Yesterday, I said that we cannot use the name of Jesus to shame others into doing what we want them to do or believing what we want them to believe or behaving in a way that makes us more comfortable. And undoubtedly, I know that there were Christians who were reading that post and saying, wait a minute. I'm not using Jesus to shame anyone; I'm using Jesus to convict them.
Isn't that what the faith journey is all about? Being convicted?
Conviction convinces us to change our hearts and minds. Conviction calls us to change our behavior. Conviction shows us where we are missing the mark on God and beckons us to living better. Conviction is a great thing in the life of a Christian, and we could all use a little conviction every now and then (or, okay, a lot).
But proper conviction in the Christian tradition requires full truth. It requires a holistic approach. It depends upon the revelation of the whole heart of God and not just the parts that seem convenient at the time. And that's what's missing from so many of the conversations that we're having that we claim are about Jesus.
Over the past two days, we've looked at a conversation about the same topic from two different perspectives, and what's happened is that we've seen two different Jesuses. We've seen two different images of the Son of God, each presented from the perspective of the person doing the talking. Each agreeing wholly with what the person doing the talking already believes. Neither one of these has actually presented a true image of God. Neither one has even desired to.
That's why what we're talking about here is shame and not conviction.
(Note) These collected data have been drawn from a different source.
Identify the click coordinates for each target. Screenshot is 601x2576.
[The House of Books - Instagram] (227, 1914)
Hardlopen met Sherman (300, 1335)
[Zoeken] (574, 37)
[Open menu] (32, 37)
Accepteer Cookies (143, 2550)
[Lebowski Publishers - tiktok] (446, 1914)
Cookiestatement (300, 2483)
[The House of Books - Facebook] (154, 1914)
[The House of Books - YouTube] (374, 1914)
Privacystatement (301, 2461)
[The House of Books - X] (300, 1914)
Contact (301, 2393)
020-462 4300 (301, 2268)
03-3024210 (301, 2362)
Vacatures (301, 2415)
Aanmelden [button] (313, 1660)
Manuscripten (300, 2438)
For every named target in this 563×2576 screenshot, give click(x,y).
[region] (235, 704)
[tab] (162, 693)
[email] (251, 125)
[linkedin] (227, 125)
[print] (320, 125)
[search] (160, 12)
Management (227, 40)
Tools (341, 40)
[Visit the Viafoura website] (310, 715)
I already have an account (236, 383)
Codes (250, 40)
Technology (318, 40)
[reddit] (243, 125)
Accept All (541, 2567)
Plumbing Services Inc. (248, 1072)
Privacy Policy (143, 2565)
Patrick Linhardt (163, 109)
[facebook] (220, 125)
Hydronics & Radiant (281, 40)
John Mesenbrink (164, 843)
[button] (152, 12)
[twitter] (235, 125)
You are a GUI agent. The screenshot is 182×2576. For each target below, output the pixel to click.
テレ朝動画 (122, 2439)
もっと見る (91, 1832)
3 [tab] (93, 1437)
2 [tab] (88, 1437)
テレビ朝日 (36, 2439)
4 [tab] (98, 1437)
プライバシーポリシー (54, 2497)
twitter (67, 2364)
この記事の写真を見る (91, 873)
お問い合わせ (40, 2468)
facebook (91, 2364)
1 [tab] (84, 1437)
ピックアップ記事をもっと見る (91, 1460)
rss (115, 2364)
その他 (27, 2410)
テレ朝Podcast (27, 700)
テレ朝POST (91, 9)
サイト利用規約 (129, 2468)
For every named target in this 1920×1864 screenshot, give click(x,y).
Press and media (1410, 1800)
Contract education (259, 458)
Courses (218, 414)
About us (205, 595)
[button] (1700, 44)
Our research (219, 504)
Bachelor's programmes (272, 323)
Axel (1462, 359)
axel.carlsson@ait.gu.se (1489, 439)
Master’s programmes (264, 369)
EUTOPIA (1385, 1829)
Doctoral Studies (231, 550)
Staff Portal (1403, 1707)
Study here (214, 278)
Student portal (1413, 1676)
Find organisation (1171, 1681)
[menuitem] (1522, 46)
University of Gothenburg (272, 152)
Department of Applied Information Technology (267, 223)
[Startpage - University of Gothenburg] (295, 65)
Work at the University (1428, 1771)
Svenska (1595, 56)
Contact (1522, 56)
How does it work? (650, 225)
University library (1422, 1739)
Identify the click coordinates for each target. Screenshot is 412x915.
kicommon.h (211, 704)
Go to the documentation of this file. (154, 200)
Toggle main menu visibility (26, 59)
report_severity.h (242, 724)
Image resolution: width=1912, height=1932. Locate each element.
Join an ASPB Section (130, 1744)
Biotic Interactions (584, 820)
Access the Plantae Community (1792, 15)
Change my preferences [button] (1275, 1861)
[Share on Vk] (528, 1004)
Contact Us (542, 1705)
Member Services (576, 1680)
Shame works in these half-truths; it is the only way that it can work. To understand that, we have to look no further than the Garden of Eden, where shame was first introduced. Shame convinced Adam and Eve of all kinds of things, things that they already knew to be true - that they were naked, that God was in the garden with them, that they should not eat from the tree in the center of the garden. Adam and Eve already knew all of these things; they already lived with all of these truths. But shame convinced them they were bad because of it.
How does that happen? It's because shame slants the perspective just enough that what is true seems a little shady all of a sudden. It seems less than good, like it's some kind of trap they've just been caught in. They've always been naked, and they never noticed until they already felt exposed. Now, they're ashamed because they're naked, but they've been naked their whole lives without ever once thinking it was a bad thing. Nakedness is a half-truth, missing the context of being a glorious part of God's design for them. They lost the glory of the image of God in their nakedness, and it became a shame for them - because it wasn't wholly true any more how they saw it.
Adam and Eve weren't convicted of their sin; they were terrified of God. That's shame. That's not holy. That's not what God wants for us.
Yet, that is exactly the aim of the article that we saw on Monday (and the alternate version we looked at yesterday). Written from these angles, the goal is not to convict, but to condemn. It's to make the reader feel guilty in front of God, to believe that God is disappointed in him or her for not wearing a mask (or for wearing a mask). The goal of these articles is shame. And shame...is never holy.
So we have to stop doing this to each other. And more importantly, we have to stop doing this to Jesus. We have to stop using His name to shame one another. Not just because it is unholy, but because in doing so, we are losing the name of Jesus altogether. And we're losing control of the conversation.